Avant de rejoindre ses premiers Jeux à Rio 2016, Rudy Gobert avait 23 ans. Il terminait sa deuxième saison pleine avec le Utah Jazz en NBA, et tournait à moins de 10 points et 8 rebonds par match.
Aujourd’hui, le pivot français de 2,16 m inscrit près de 14 points par match, avec une moyenne de plus de 10 rebonds défensifs. Il a également remporté trois titres de meilleur défenseur NBA de l'année, en 2018 et 2019 et tout récemment en 2021. Cette saison, Gobert a même récolté l'unanimité des votants, avec 464 points dont 84 premières places, quand le deuxième du classement, Ben Simmons (76ers de Philadelphie) a totalisé 287 points dont 15 premières places.
Oui, Gobert est la star incontestée de son équipe qui a terminé la saison régulière de NBA à la première position de la conférence ouest avec le plus grand nombre de matchs remportés dans la Ligue US (52). Après avoir remporté le match 1 des demi-finales de Playoffs contre les Los Angeles Clippers de Nicolas Batum, le Jazz a confirmé son statut de favori au titre NBA, une première depuis l’entrée de la franchise en 1974.
Mais Gobert n'est pas uniquement un défenseur ou marqueur. Il a également un autre rôle : celui de leader, notamment en équipe de France, dont la sélection pour Tokyo 2020 a été dévoilée le 20 mai. Une évidence pour celui qui « veut marquer l’histoire », et qui a battu les États-Unis avec les Bleus en quarts de finale de la Coupe du monde 2019, remportant ainsi un billet pour les Jeux.
Si Utah dispute les finales NBA et qu’il doit jouer un match 7 pour départager les deux équipes, Gobert ne serait disponible pour l’équipe de France qu’à partir du 22 juillet (au plus tard), un jour avant la cérémonie d’ouverture des Jeux Olympiques de Tokyo 2020, en 2021. Mais pour le quart de finaliste de Rio 2016, ce n’est pas un problème dans sa quête de médaille d’or olympique.

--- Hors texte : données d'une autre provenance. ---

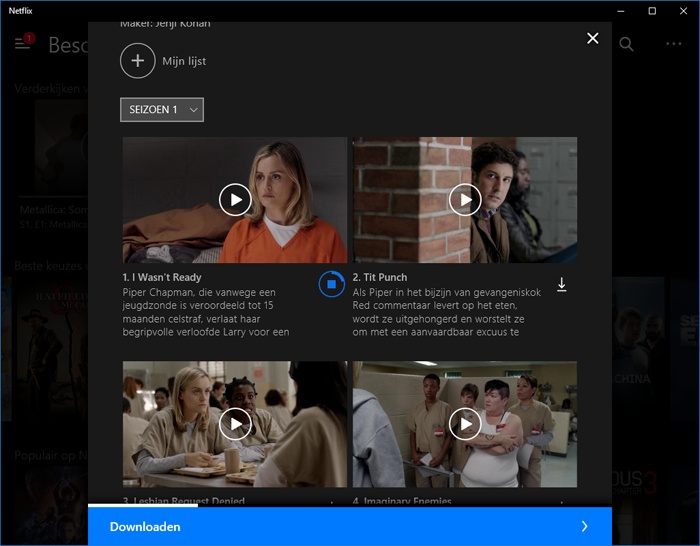Play episode 2 Tit Punch
The height and width of the screenshot is (546, 700).
pos(465,200)
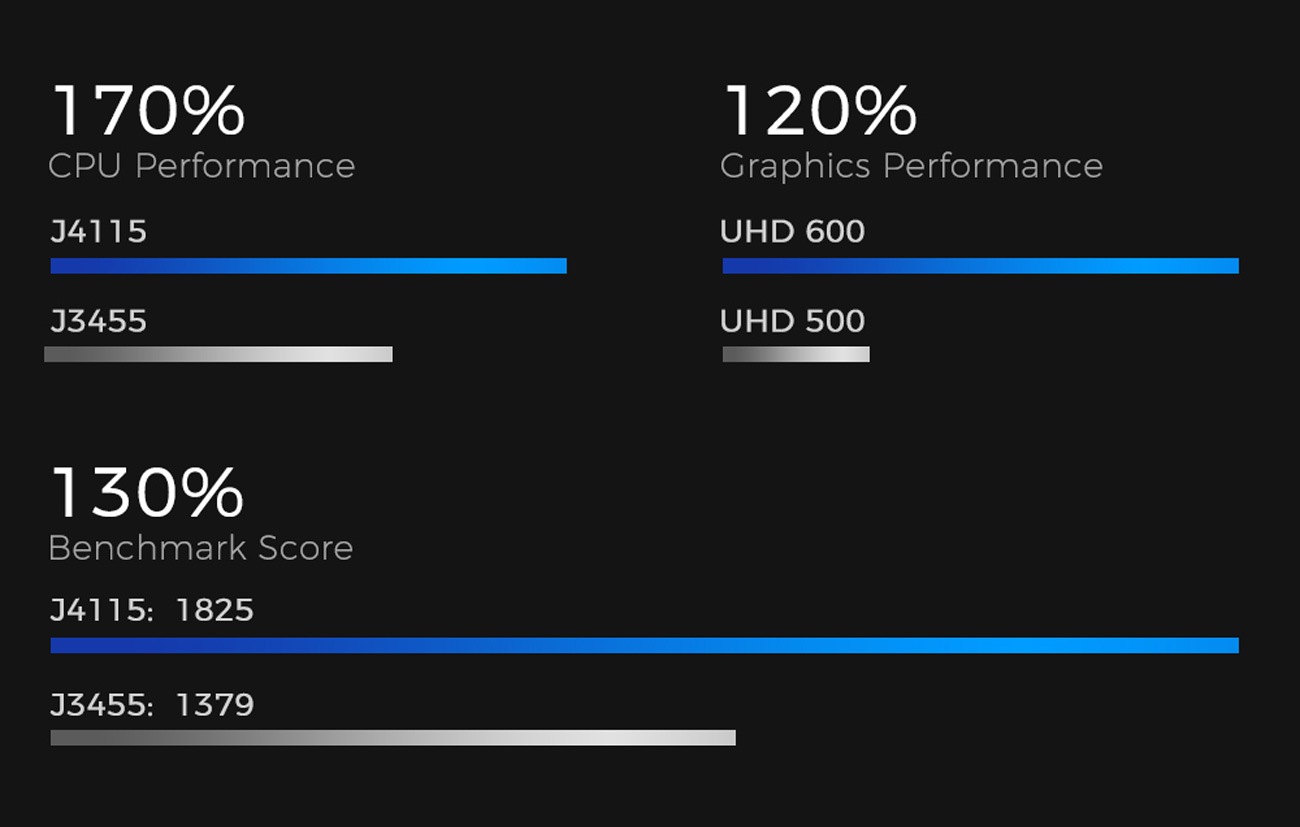
Task: Click the blue UHD 600 bar
Action: tap(981, 266)
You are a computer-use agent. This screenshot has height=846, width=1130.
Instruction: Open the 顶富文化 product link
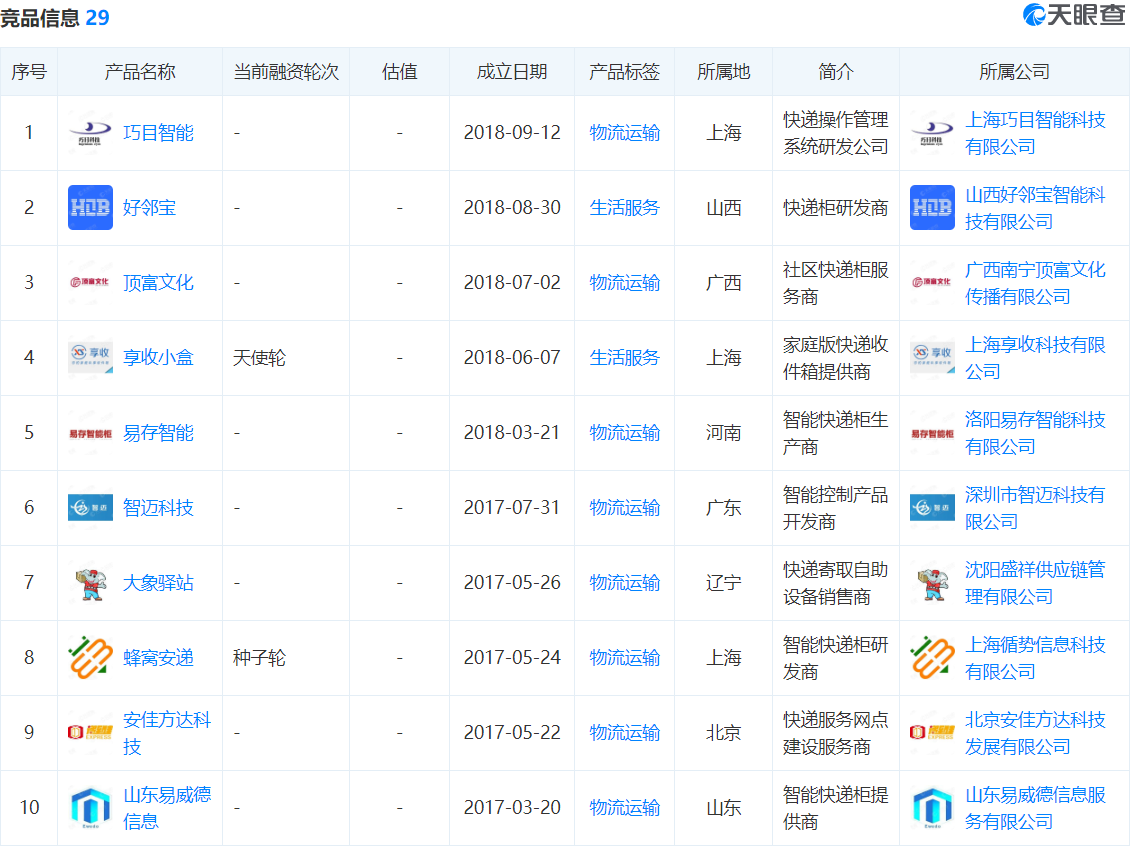tap(158, 283)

L'homme aux deux All-Star Game s’est livré en exclusivité à Tokyo 2020 pour évoquer son amour pour les Jeux, ses désirs de bague NBA et d’or olympique, ou son rôle de leader. Mais aussi sur l’éventualité d’affronter LeBron James en phase de groupe à Tokyo et sur l’influence de Tony Parker en équipe de France ainsi que dans sa carrière.
Tokyo 2020 : Si vous parvenez à accéder aux finales NBA, il y aura peu de temps entre le dernier match et les JO. Comment gérez-vous cette proximité ?
Rudy Gobert : Le plus important est de ne pas se disperser. Bien sûr, le titre NBA est un rêve et un objectif cette année. On sait que les finales NBA se terminent en juillet, et il n’y aura pas beaucoup de temps avant la cérémonie d’ouverture des JO. Je me concentre sur la saison, et une fois qu’elle sera terminée, je pourrai me tourner vers les JO. Si on va en finale de conférence, on sait que ça va être serré au niveau timing, mais je sais que l’on fera tout pour que ça s’organise de la meilleure manière possible.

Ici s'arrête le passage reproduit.